RECORDED DATA
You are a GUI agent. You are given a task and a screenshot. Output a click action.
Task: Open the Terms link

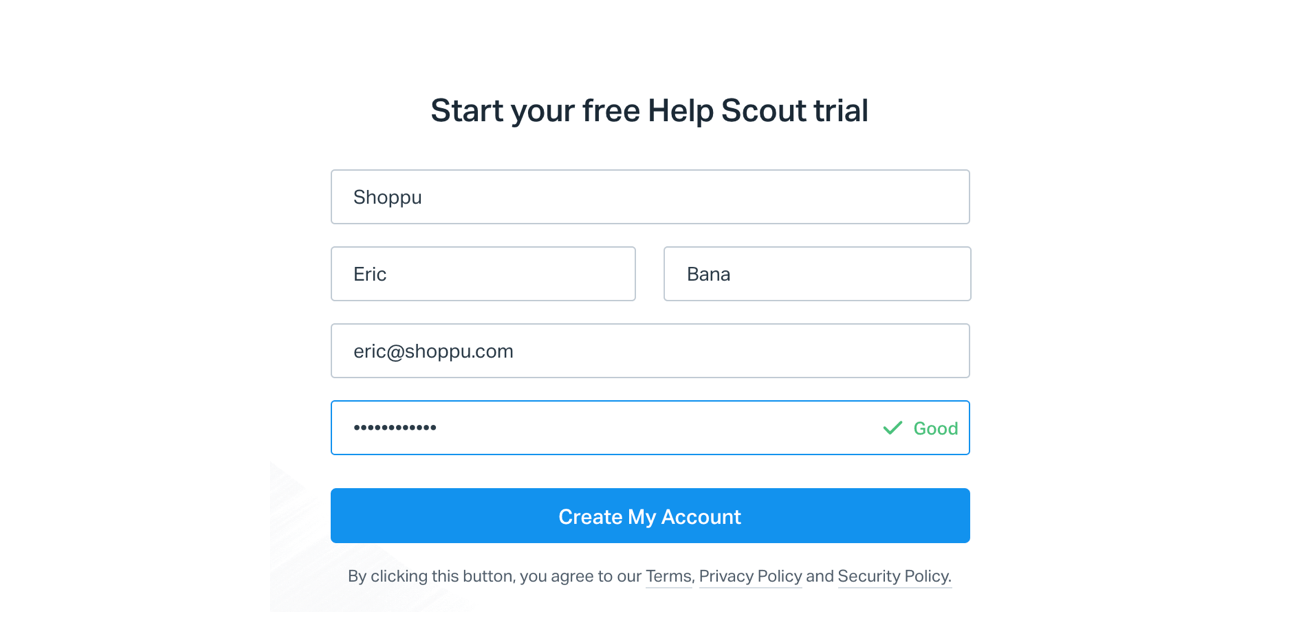coord(668,576)
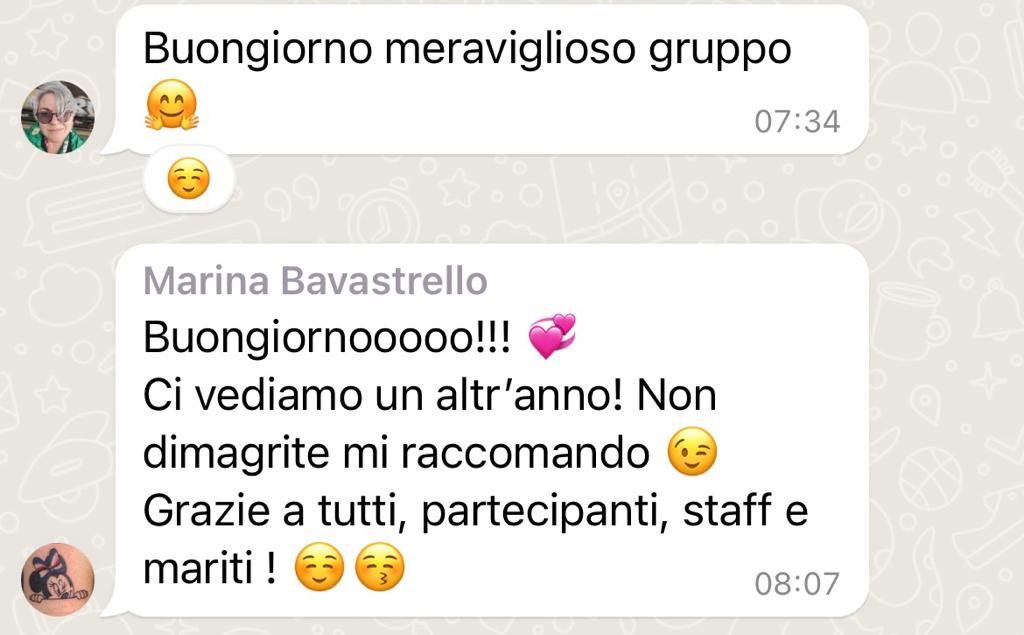The height and width of the screenshot is (635, 1024).
Task: Click the "Ci vediamo un altr'anno!" text
Action: pyautogui.click(x=383, y=396)
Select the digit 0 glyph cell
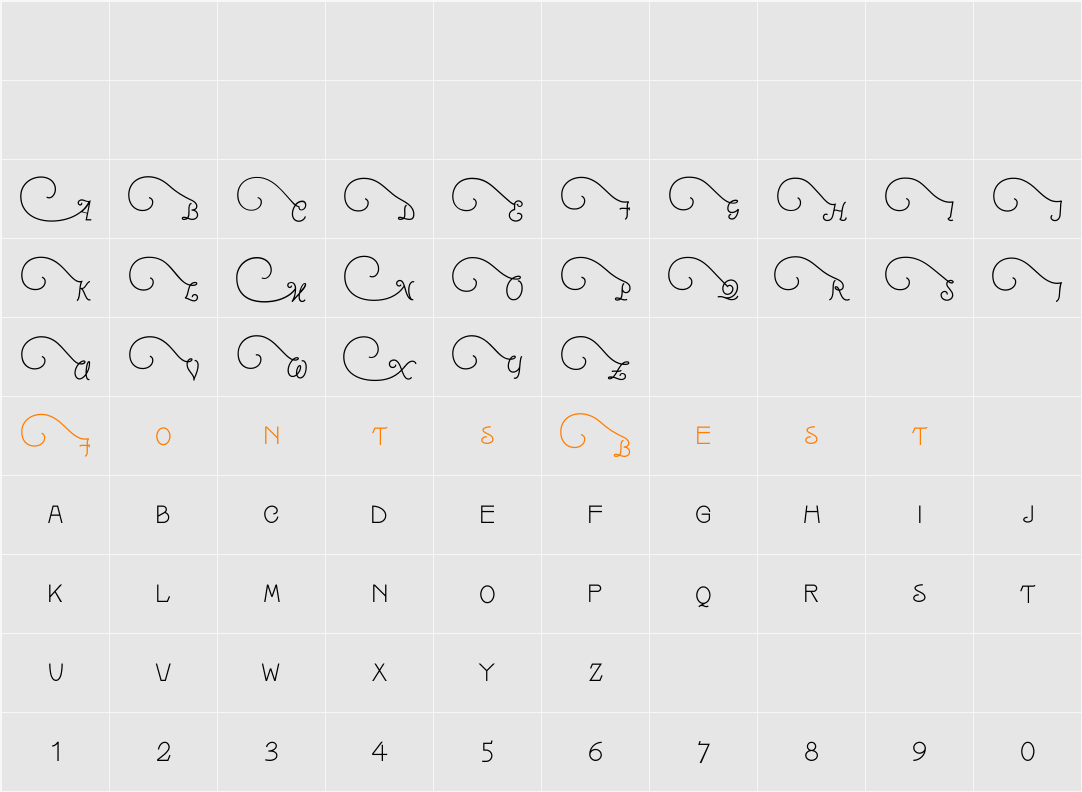Image resolution: width=1082 pixels, height=792 pixels. coord(1027,751)
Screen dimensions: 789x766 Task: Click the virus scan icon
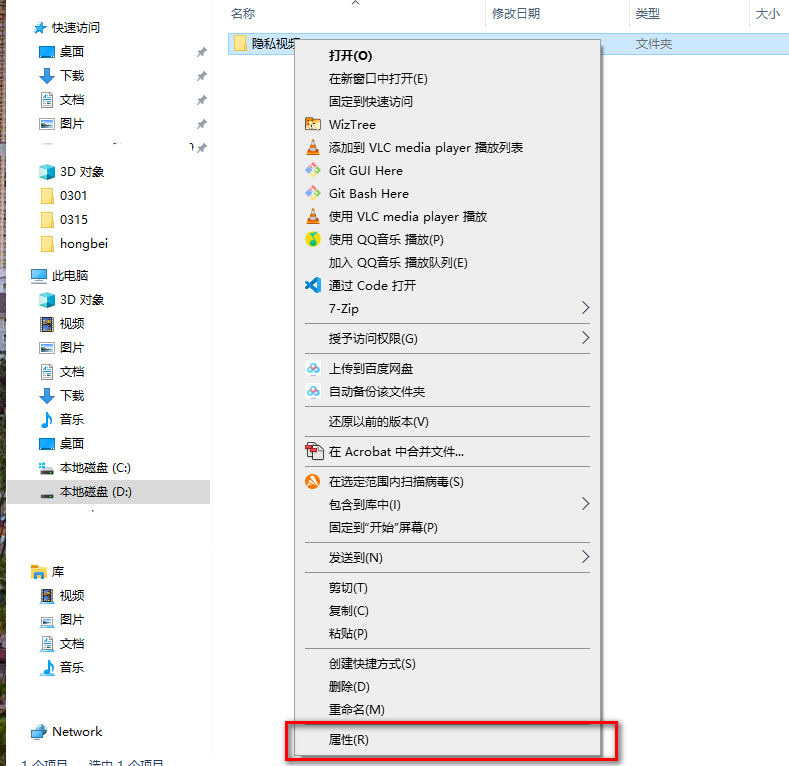[313, 482]
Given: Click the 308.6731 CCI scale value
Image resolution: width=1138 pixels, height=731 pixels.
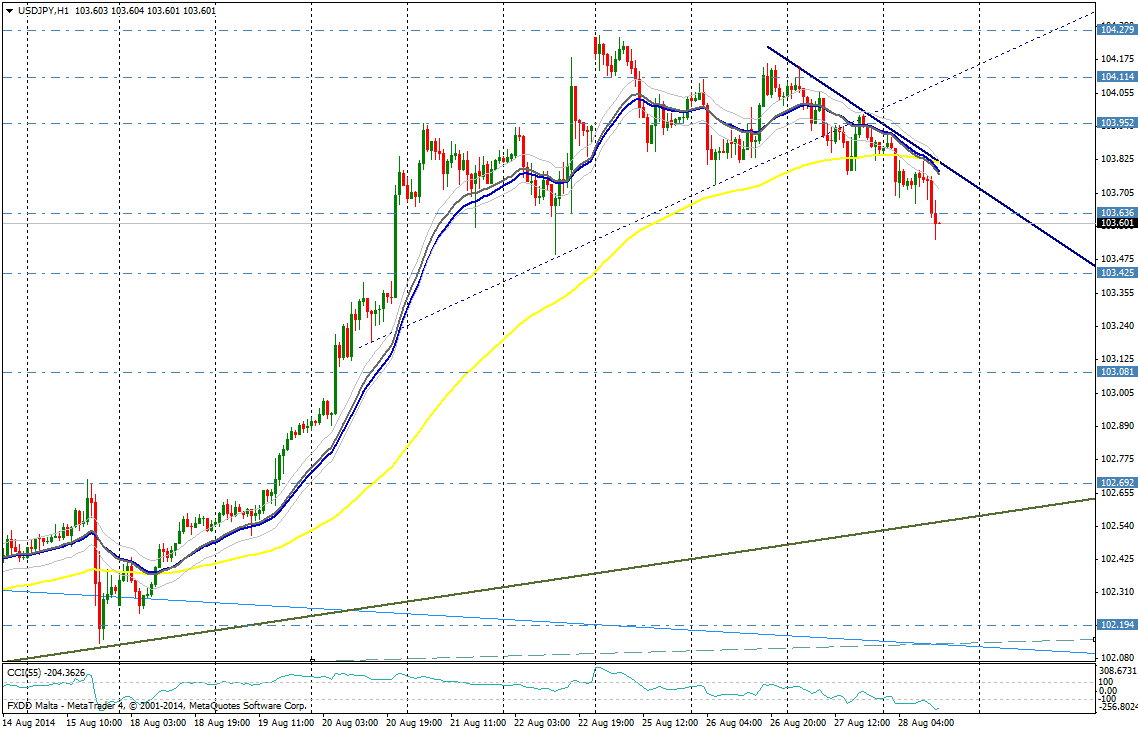Looking at the screenshot, I should [x=1117, y=670].
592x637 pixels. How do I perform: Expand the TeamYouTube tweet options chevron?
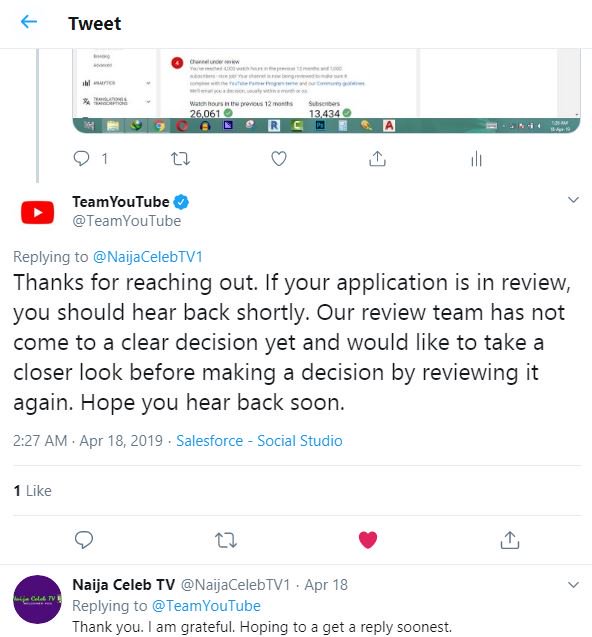[x=573, y=199]

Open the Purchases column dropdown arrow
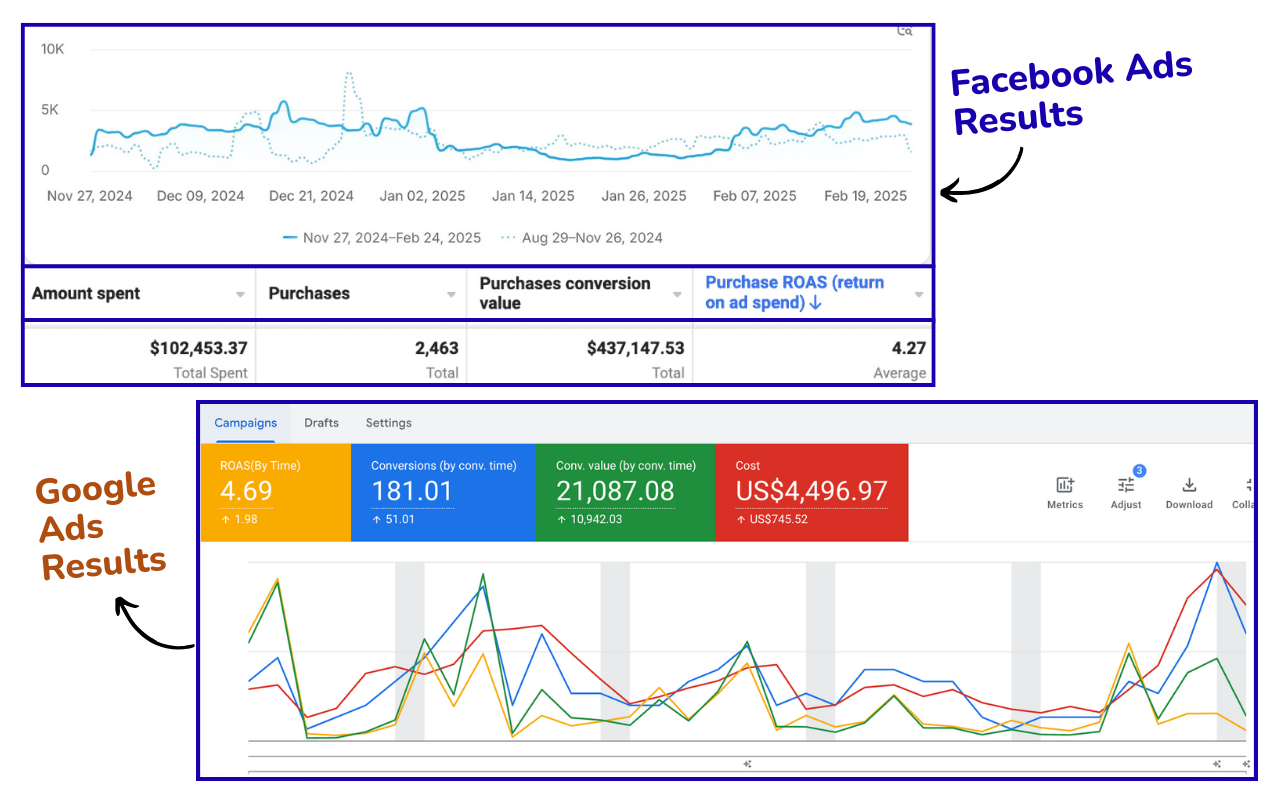coord(450,293)
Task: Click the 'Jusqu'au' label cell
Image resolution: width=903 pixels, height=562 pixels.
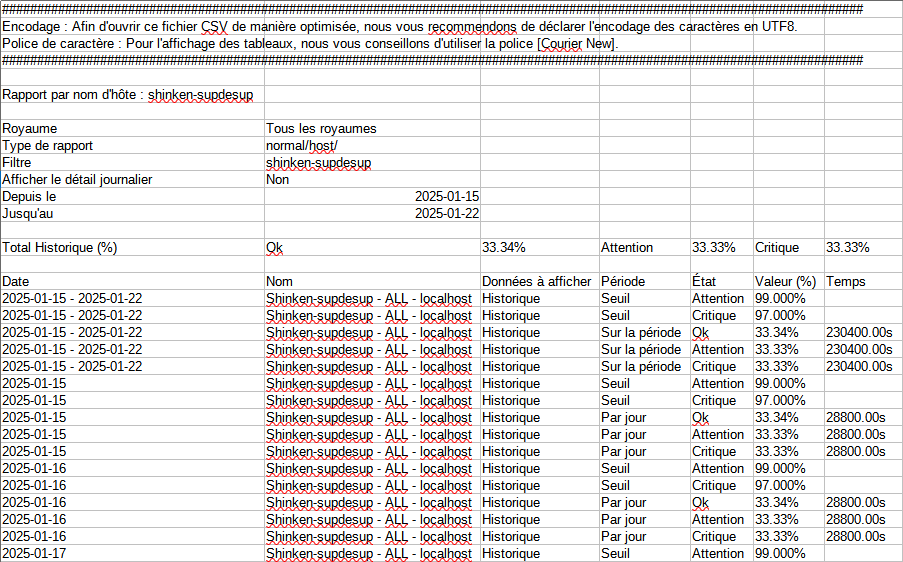Action: [28, 214]
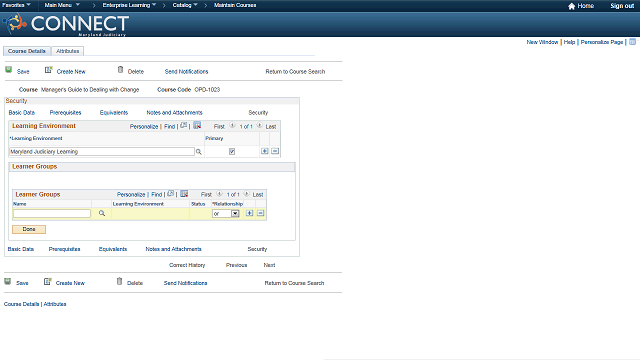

EXERCISE AIM
Copy out exactly the lines between the line containing "Task: Click the 'Jusqu'au' label cell" and the end of the entries, including both, and leave the pictures behind.

WRITTEN RESPONSE
Task: Click the 'Jusqu'au' label cell
Image resolution: width=903 pixels, height=562 pixels.
Action: [28, 214]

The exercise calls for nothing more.